But the spirit of rhetoric — a spirit which classified subjects in genera and invested every subject with a specific form of style as one garment becoming it in virtue of its nature [i.e. lower classes with the farcical low-style, upper classes with the tragic, the historic and the sublime elevated-style] — could not extend its dominion to them [the Bible writers] for the simple reason that their subject would not fit into any of the known genres. A scene like Peter's denial fits into no antique genre. It is too serious for comedy, too contemporary and everyday for tragedy, politically too insignificant for history — and the form which was given it is one of such immediacy that its like does not exist in the literature of antiquity.

The Bible will ultimately be responsible for the "mixed style" of Christian rhetoric, a style that is described by Auerbach in Chapter 7 as the "antithetical fusion" or "merging" of the high and low style. The model is Christ's Incarnation as both sublimitas and humilitas. This mixture ultimately leads to a "popular realism" seen in the religious plays and sermons of the 12th century. Auerbach also discusses the development of an intermediate or middle style due to medieval influences from the Bible and courtly love (see chapters 9 and 15 on Boccaccio and Molière). This development of an intermediate and then ultimately another "mixed style" (Shakespeare, Hugo) leads to what Auerbach calls the "modern realism" of the 19th century (see Chapter 18 on Flaubert).

Auerbach champions writers like Gregory of Tours and St. Francis of Assisi, whose Latin was poor and whose rhetorical education was minimal, but who were still able to convey vivid expression and feeling. He also champions the diarist Saint-Simon, who wrote about the late seventeenth and early eighteenth century French court. Completely free of the absolute constraints of style found in Racine or the superficial use of reality found in Prévost or Voltaire, Saint-Simon's portraits of court life are considered by Auerbach, somewhat surprisingly, to be the precursor of Proust (an admirer of Saint-Simon) and Zola.

==Critical reception==
Mimesis is a sprawling, wide-ranging work. It has been praised for its insights on the particular works it addresses, and for the way the author revels in the complexities of each work and epoch without resorting to reductive generalities. At the same time, it has been criticized for its lack of a single overarching theme or claim. For this reason, individual chapters of the book are often read independently.
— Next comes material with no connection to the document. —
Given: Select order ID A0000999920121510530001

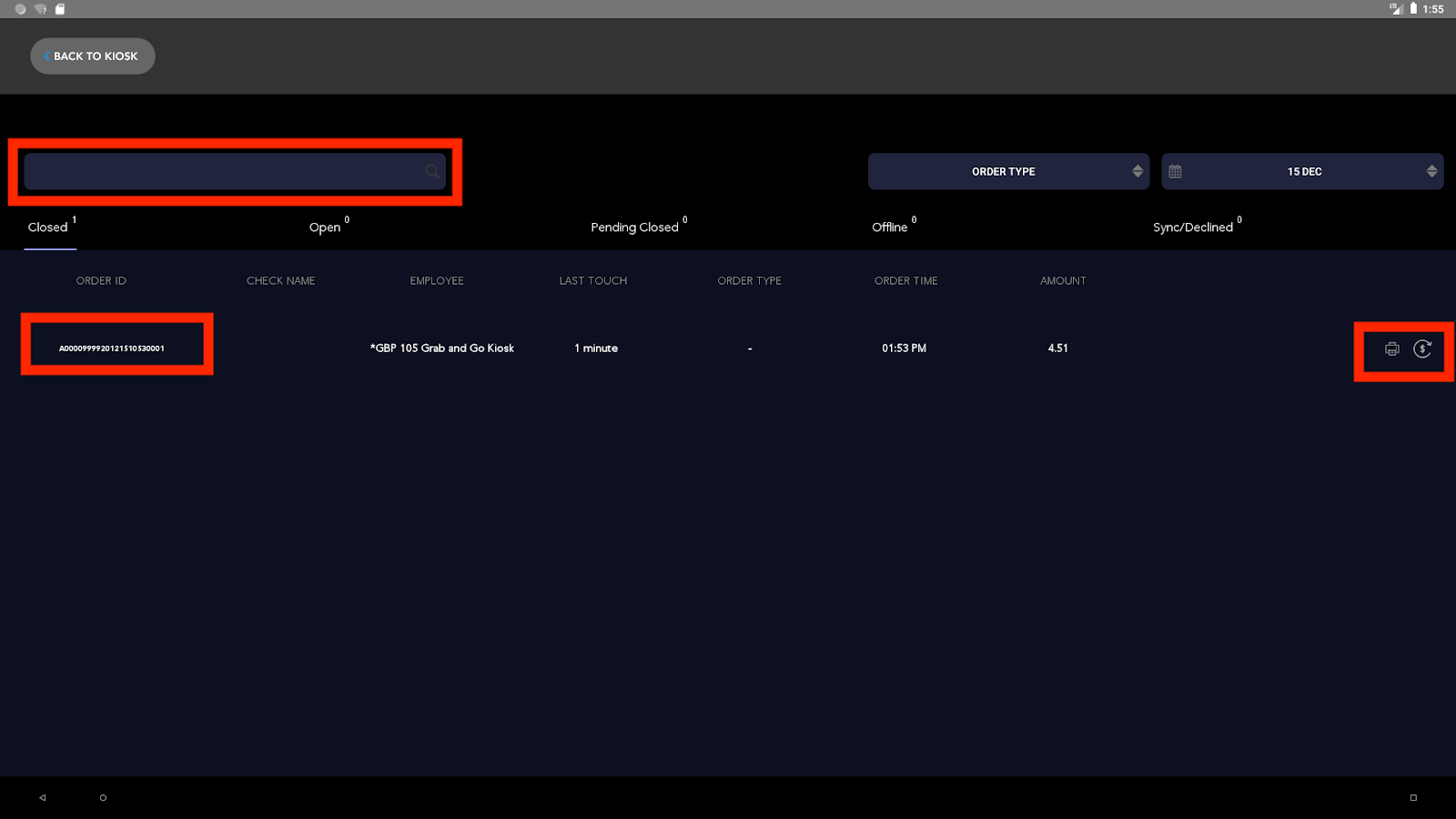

Auerbach summarizes his comparison of the texts as follows:

The two styles, in their opposition, represent basic types: on the one hand [The Odysseys] fully externalized description, uniform illustration, uninterrupted connection, free expression, all events in the foreground, displaying unmistakable meanings, few elements of historical development and of psychological perspective; on the other hand [in the Old Testament], certain parts brought into high relief, others left obscure, abruptness, suggestive influence of the unexpressed, "background" quality, multiplicity of meanings and the need for interpretation, universal-historical claims, development of the concept of the historically becoming, and preoccupation with the problematic.

Auerbach concludes by arguing that the "full development" of these two styles, the rhetorical tradition with its constraints on representing reality and the Biblical or "realist" tradition with its engagement of everyday experience, exercised a "determining influence upon the representation of reality in European literature”.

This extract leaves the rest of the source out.